[[ Document segment open ]]

Is Something In Your Chardonney Really Ironic?

Personally, I feel that it's more ironic that I wrote my last post under little more than a little hard work, elbow grease (pain) and boredom than that this post Should be coherent and complete though I hath imbibed most prodigiously on the Reeperbahn.

That being said, I think that I have no idea what I'm talking about and should cut my losses here. So I suppose that's it. . . I'll cut it here.

(Nine (9) shiny new points to the first biped who correctly names the artist who inspired the title of this post.)


1st Day Dunn

I really wish I could write something positive and showing a distinct lack of bitch and/or moan but somehow it just aren't-dunn-gone-be in me. That's right. . . dry dock has stole my lack to of complete that or sentence which be means are going to making sense. Heh, that was kinda fun to write.

[[ Document segment closed ]]

- _Exercise requirements_
1. Answer these three questions using the irony blog post:
(a) How many points does the writer offer for naming the artist behind the title?
(b) Where does the writer say the heavy drinking took place?
(c) What heading opens the second section?
2. Write the next paragraph of the irony blog post, starting right after its last sentence.
The listing that comes next is separate material and has no connection to the irony blog post.

[[ Data open ]]

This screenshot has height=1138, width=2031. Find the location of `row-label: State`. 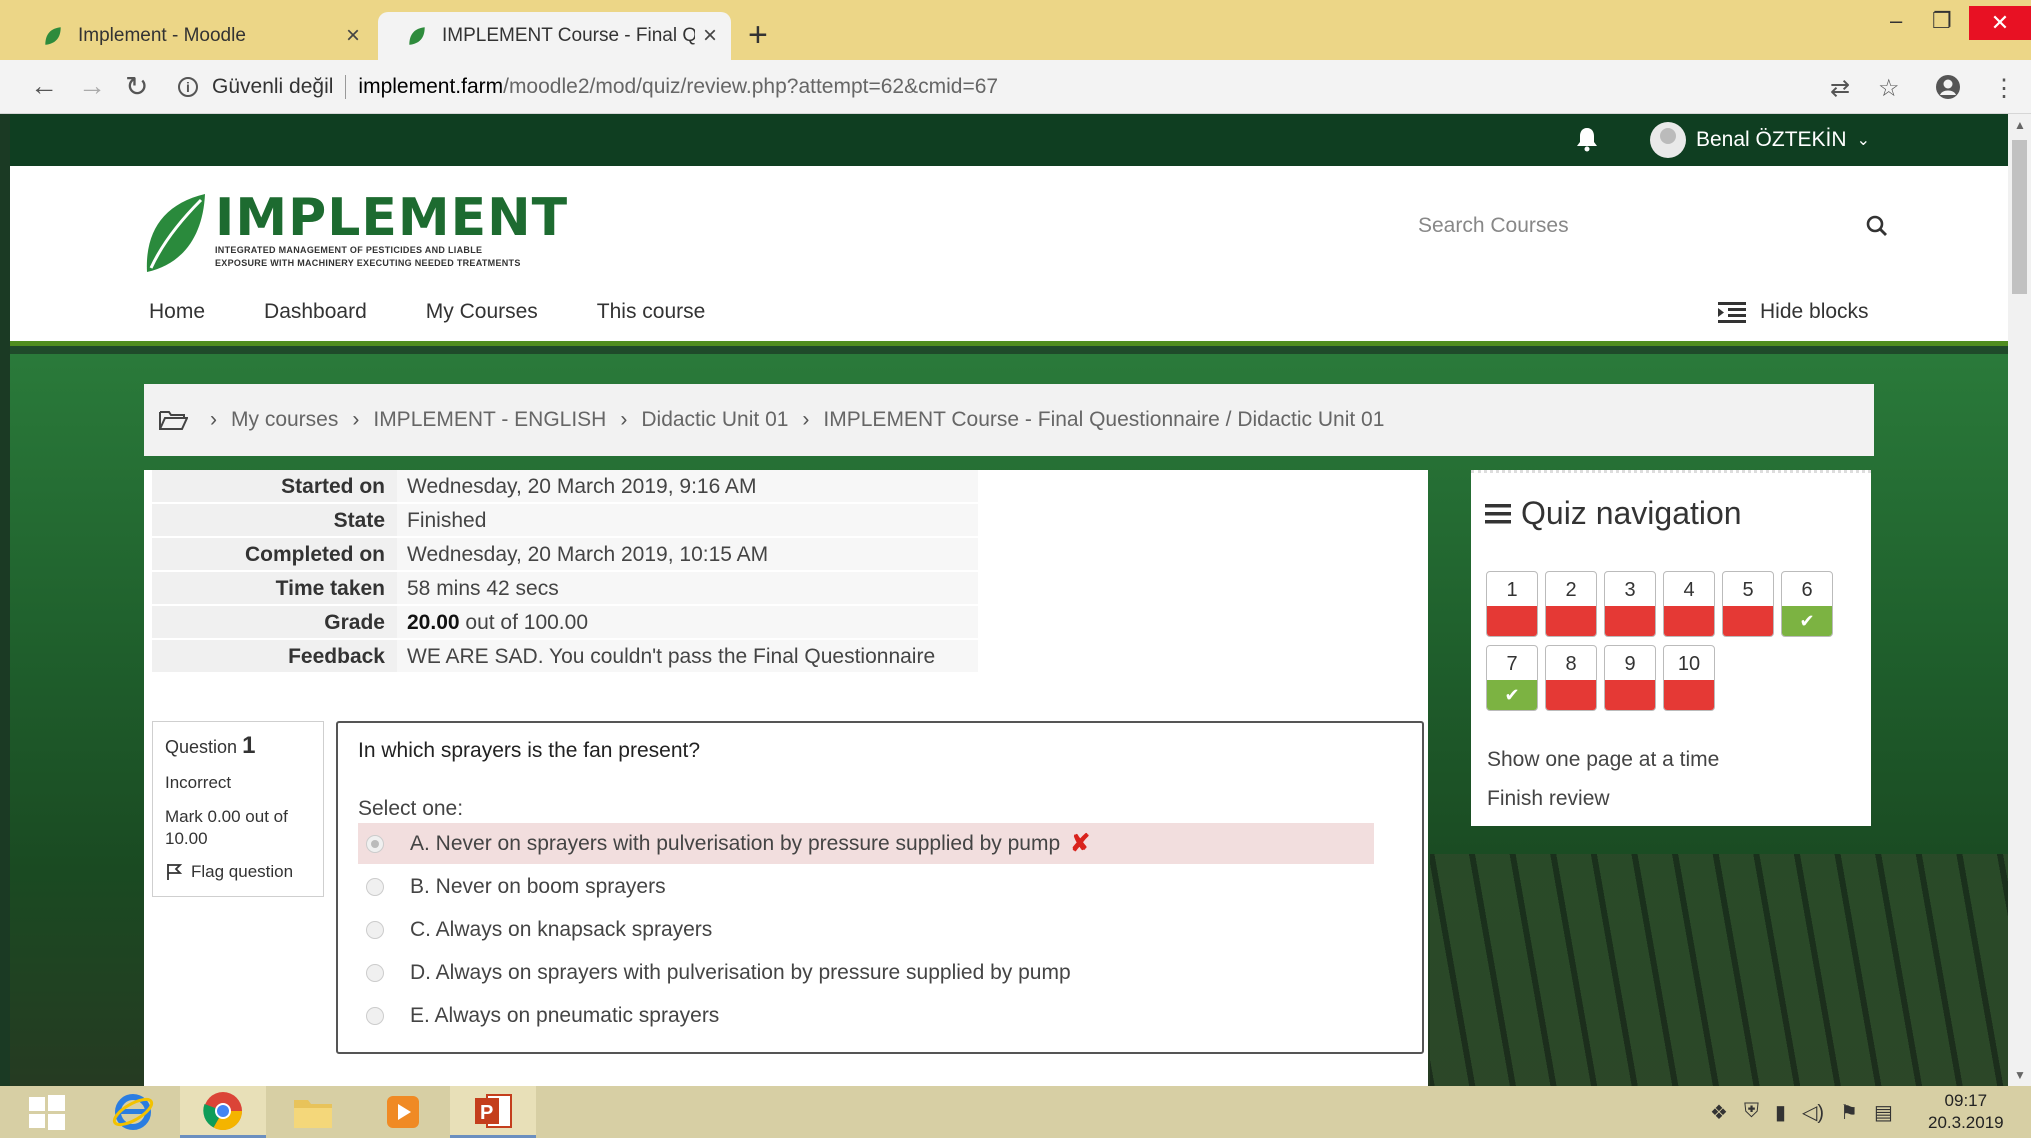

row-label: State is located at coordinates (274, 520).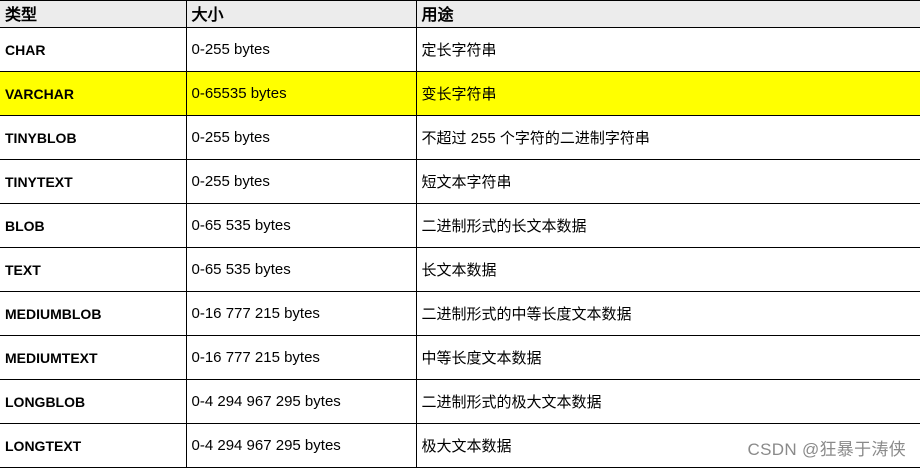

[[ Data closed ]]

- _Answers to the problems_
1.
(a) Nine (9) points.
(b) On the Reeperbahn.
(c) "1st Day Dunn"

2.
Really I'm kinda happy at the moment but tired and I should be in bed. The BR will be a pain in the butt like all dry docks but there are a few silver linings around the rain clouds that finally returned to Hamburg after a week of sunshine. Thursday, May 1st, is a holiday in Germany (and really most of Europe) and "they" say there will be a good chance that shifts will be cut early and people might find time for the loved ones in their life. I happen not to be over here with a loved one so I will settle for beer. . . preferably with a proper Bundesliga match on the big screen in the bar.

The second silver lining is, uh. . .er. . . um. . . oh yeah, it's the beginning of the end. Two more weeks according to the ship or just nine days if you go with the shipyard's timetable. (yeah, there might need to be some more discussion on the timetable.) There is a third silver lining which is a three day party starting on May 9th and promising to be a good time. . . especially if we're still in dock and we can watch the whole show from the stern of the BR.

If I were any more done I'd be burnt. A-out.

Unky Dude's Joke of the Day - Part A

Welcome to the first installment of Unky Lee's Joke of the Day.  By no means has Unky Dude written these jokes, and it's quite possible that he didn't even read some of them before passing them on via the interwebs.  Under no circumstance will I attempt to provide a joke of the day every day. . . because I like irony. 

 And without further ado. . .  (I thought this one was particularly appropirate considering my current position.)

A magician worked on a cruise ship. The audience was different each week so
the magician did the same tricks, over and over again. There was only one

The captain's parrot saw the shows each week and began to
understand how the magician did every trick.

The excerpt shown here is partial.